-- Records for processing --
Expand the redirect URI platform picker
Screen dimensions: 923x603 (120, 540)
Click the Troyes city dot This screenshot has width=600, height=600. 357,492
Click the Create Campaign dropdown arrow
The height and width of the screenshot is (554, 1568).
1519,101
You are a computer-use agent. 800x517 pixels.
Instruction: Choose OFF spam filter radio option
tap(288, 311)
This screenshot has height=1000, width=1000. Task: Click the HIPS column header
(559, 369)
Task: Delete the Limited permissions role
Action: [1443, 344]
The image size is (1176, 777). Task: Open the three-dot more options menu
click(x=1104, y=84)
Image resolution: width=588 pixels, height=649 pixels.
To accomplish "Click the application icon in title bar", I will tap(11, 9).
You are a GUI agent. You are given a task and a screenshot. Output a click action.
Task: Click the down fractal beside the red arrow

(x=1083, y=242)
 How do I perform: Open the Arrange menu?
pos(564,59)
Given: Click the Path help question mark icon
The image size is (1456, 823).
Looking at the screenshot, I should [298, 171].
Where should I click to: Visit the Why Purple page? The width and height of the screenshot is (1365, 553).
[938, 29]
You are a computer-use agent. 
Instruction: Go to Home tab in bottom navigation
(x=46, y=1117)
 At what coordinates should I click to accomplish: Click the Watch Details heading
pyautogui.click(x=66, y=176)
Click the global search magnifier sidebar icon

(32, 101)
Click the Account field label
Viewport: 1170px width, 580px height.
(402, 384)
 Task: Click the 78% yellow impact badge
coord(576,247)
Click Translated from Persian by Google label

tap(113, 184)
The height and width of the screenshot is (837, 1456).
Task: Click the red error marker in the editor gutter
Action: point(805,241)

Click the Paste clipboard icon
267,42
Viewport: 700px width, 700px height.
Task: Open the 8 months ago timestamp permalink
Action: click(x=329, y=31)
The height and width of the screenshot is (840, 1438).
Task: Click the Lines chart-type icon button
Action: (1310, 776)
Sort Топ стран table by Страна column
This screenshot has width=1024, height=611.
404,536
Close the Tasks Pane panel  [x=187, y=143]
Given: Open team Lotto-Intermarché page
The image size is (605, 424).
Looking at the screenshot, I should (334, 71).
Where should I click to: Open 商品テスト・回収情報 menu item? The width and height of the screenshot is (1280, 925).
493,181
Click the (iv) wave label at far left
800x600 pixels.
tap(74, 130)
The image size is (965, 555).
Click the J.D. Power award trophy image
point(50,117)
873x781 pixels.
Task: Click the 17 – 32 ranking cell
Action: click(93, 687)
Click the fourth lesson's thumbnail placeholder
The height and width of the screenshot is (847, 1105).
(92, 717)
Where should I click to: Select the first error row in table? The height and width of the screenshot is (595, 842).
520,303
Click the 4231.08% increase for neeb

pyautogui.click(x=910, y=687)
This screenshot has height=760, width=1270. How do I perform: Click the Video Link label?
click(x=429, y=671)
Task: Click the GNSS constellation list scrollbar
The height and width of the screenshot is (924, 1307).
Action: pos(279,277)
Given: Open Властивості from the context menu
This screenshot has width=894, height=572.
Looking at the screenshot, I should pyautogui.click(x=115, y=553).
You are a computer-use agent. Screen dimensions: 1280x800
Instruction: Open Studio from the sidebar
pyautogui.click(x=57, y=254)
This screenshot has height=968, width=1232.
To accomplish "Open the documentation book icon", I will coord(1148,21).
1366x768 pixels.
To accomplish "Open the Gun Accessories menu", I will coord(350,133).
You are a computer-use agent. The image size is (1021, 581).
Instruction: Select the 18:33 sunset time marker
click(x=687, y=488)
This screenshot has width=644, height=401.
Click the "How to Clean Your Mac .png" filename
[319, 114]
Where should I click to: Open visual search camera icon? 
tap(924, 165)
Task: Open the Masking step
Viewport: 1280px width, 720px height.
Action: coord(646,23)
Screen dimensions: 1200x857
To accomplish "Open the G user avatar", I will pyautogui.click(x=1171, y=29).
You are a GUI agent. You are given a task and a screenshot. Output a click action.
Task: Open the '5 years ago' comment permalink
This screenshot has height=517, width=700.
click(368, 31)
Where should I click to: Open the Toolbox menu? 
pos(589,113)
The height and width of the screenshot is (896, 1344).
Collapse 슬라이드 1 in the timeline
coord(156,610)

-- Written task --
Present every line of the entries above as a numbered list, and leave out the blank lines.

-- Exercise solution --
1. Expand the redirect URI platform picker
2. Screen dimensions: 923x603 (120, 540)
3. Click the Troyes city dot This screenshot has width=600, height=600. 357,492
4. Click the Create Campaign dropdown arrow
5. The height and width of the screenshot is (554, 1568).
6. 1519,101
7. You are a computer-use agent. 800x517 pixels.
8. Instruction: Choose OFF spam filter radio option
9. tap(288, 311)
10. This screenshot has height=1000, width=1000. Task: Click the HIPS column header
11. (559, 369)
12. Task: Delete the Limited permissions role
13. Action: [1443, 344]
14. The image size is (1176, 777). Task: Open the three-dot more options menu
15. click(x=1104, y=84)
16. Image resolution: width=588 pixels, height=649 pixels.
17. To accomplish "Click the application icon in title bar", I will tap(11, 9).
18. You are a GUI agent. You are given a task and a screenshot. Output a click action.
19. Task: Click the down fractal beside the red arrow
20. (x=1083, y=242)
21.  How do I perform: Open the Arrange menu?
22. pos(564,59)
23. Given: Click the Path help question mark icon
24. The image size is (1456, 823).
25. Looking at the screenshot, I should [298, 171].
26. Where should I click to: Visit the Why Purple page? The width and height of the screenshot is (1365, 553).
27. [938, 29]
28. You are a computer-use agent. 
29. Instruction: Go to Home tab in bottom navigation
30. (x=46, y=1117)
31.  At what coordinates should I click to accomplish: Click the Watch Details heading
32. pyautogui.click(x=66, y=176)
33. Click the global search magnifier sidebar icon
34. (32, 101)
35. Click the Account field label
36. Viewport: 1170px width, 580px height.
37. (402, 384)
38.  Task: Click the 78% yellow impact badge
39. coord(576,247)
40. Click Translated from Persian by Google label
41. tap(113, 184)
42. The height and width of the screenshot is (837, 1456).
43. Task: Click the red error marker in the editor gutter
44. Action: point(805,241)
45. Click the Paste clipboard icon
46. 267,42
47. Viewport: 700px width, 700px height.
48. Task: Open the 8 months ago timestamp permalink
49. Action: click(x=329, y=31)
50. The height and width of the screenshot is (840, 1438).
51. Task: Click the Lines chart-type icon button
52. Action: (1310, 776)
53. Sort Топ стран table by Страна column
54. This screenshot has width=1024, height=611.
55. 404,536
56. Close the Tasks Pane panel  [x=187, y=143]
57. Given: Open team Lotto-Intermarché page
58. The image size is (605, 424).
59. Looking at the screenshot, I should (334, 71).
60. Where should I click to: Open 商品テスト・回収情報 menu item? The width and height of the screenshot is (1280, 925).
61. 493,181
62. Click the (iv) wave label at far left
63. 800x600 pixels.
64. tap(74, 130)
65. The image size is (965, 555).
66. Click the J.D. Power award trophy image
67. point(50,117)
68. 873x781 pixels.
69. Task: Click the 17 – 32 ranking cell
70. Action: click(93, 687)
71. Click the fourth lesson's thumbnail placeholder
72. The height and width of the screenshot is (847, 1105).
73. (92, 717)
74. Where should I click to: Select the first error row in table? The height and width of the screenshot is (595, 842).
75. 520,303
76. Click the 4231.08% increase for neeb
77. pyautogui.click(x=910, y=687)
78. This screenshot has height=760, width=1270. How do I perform: Click the Video Link label?
79. click(x=429, y=671)
80. Task: Click the GNSS constellation list scrollbar
81. The height and width of the screenshot is (924, 1307).
82. Action: pos(279,277)
83. Given: Open Властивості from the context menu
84. This screenshot has width=894, height=572.
85. Looking at the screenshot, I should pyautogui.click(x=115, y=553).
86. You are a computer-use agent. Screen dimensions: 1280x800
87. Instruction: Open Studio from the sidebar
88. pyautogui.click(x=57, y=254)
89. This screenshot has height=968, width=1232.
90. To accomplish "Open the documentation book icon", I will coord(1148,21).
91. 1366x768 pixels.
92. To accomplish "Open the Gun Accessories menu", I will coord(350,133).
93. You are a computer-use agent. The image size is (1021, 581).
94. Instruction: Select the 18:33 sunset time marker
95. click(x=687, y=488)
96. This screenshot has width=644, height=401.
97. Click the "How to Clean Your Mac .png" filename
98. [319, 114]
99. Where should I click to: Open visual search camera icon? 
100. tap(924, 165)
101. Task: Open the Masking step
102. Viewport: 1280px width, 720px height.
103. Action: coord(646,23)
104. Screen dimensions: 1200x857
105. To accomplish "Open the G user avatar", I will pyautogui.click(x=1171, y=29).
106. You are a GUI agent. You are given a task and a screenshot. Output a click action.
107. Task: Open the '5 years ago' comment permalink
108. This screenshot has height=517, width=700.
109. click(368, 31)
110. Where should I click to: Open the Toolbox menu? 
111. pos(589,113)
112. The height and width of the screenshot is (896, 1344).
113. Collapse 슬라이드 1 in the timeline
114. coord(156,610)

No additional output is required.